ESR 7 targets the development of methods able to exploit evidence within an input knowledge graph as well as evidence external to the KG (especially large text corpora) to compute the probability that a particular fact is true while circumventing feature engineering. His preliminary implementation already achieves results close to the state of the art.
ESR 8 focuses on the evolution/change of KGs within the scheme of graph embedding methods and FAIR. She is implementing automatic rewriting techniques for SPARQL queries that consider changes as well as entity alignment with graph embeddings on evolving KGs to capture the changes between versions of knowledge graphs.

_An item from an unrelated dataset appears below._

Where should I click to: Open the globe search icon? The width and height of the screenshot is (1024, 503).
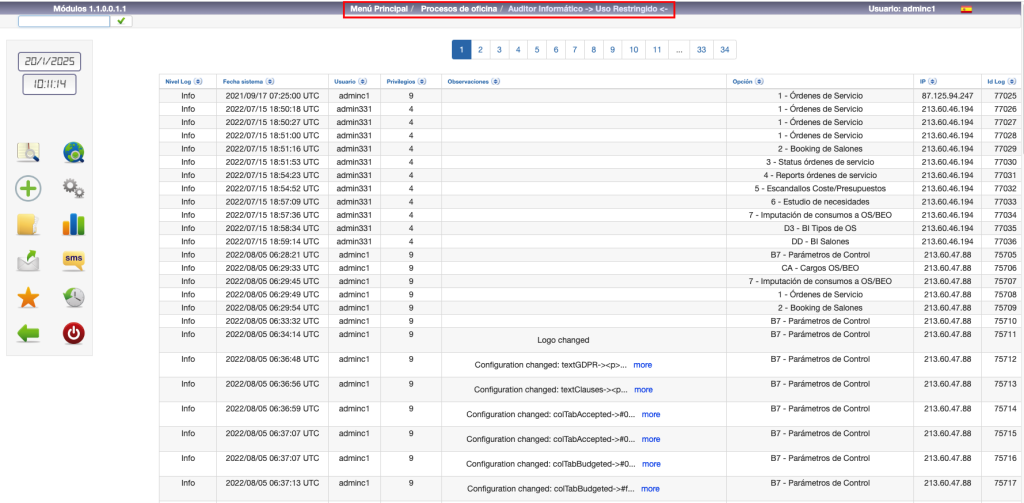73,152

ESR 9 carries out research on Data Provenance Models for Relational and Linked Data. Her research goals include the creation of a provenance-aware main memory database for the aforementioned provenance models and the redesign of the query evaluation algorithm of an existing RDF database that takes into account provenance information.
ESR 10 works on discrete knowledge graph embedding methods and carried out a state-of-the-art survey of binary and non-binary discrete methods. He is looking into using graph neural networks for improving the state-of-the-art in managing and querying polymorphic knowledge graphs.
ESR 11 tackles the problem of ante-hoc explainable machine learning (ML) on large KGs. He developed a new family of explainable ML techniques for KGs based concept synthesis, showing that simple implementations of this paradigm are more time-efficient and as effective as the state of the art.
ESR 12 scrutinizes the necessary features of a dynamic consent model that can reconcile the various rights and interests (individual and societal) related to the processing of personal health data for biomedical research using KGs. In his work on biomedical research, the author analyses consent withdrawal in processing personal data that is hardly ever discussed in literature.
ESR 13 studies the exploitation of KGs in the economic domain. She is preparing a paper on constructing a knowledge graph of crowdfunding business proposal data that can be used as a baseline for idea generation tasks for new product and service development and enhance human creativity. This core idea of her research was presented at the PhD Symposium of the 13th ACM Web Science Conference 2021.
ESR 14's work focuses on defining a methodology to generate metadata for KGs that enable their efficient discovery and reuse for use cases in medicine and finance. Her contributions include an in-depth analysis of methods for the (semi-) automated construction of metadata and an investigation into the tools and techniques used to analyse query logs.
ESR 15’s research pertains to whether data protection principles can be embedded into computer software so that the regulatory aims of data protection are achieved. He has submitted two articles: 1) The challenge of incorporating legal rules into digital applications (accepted) and 2) Data Protection by Design and by Default and the Certification Scheme of the GDPR.
KnowGraphs' 15 ESRs have already been able to extend our understanding of the extraction, operation and exploitation of KGs (see above). For example, 5D tensors flattened to 3D tensors lead to significantly better query runtimes on hyperrelational graphs. Semi-Riemannian spaces are well suited to embedding KGs. Universal models for semantics seem to exist and clearly outperform some of the tooling used in the industry. Concept synthesis is a viable alternative to concept search. Bringing correct extraction, efficient knowledge representation, fast querying and constraints together with ante-hoc explainable ML based on concept synthesis means creating the foundation for the scalable use of KGs in data-driven environments within which explainability is key. The implications of our results for the application of KGs are vast, including all areas where explainability is required (e.g. Industry 4.0 medicine, finances, etc.).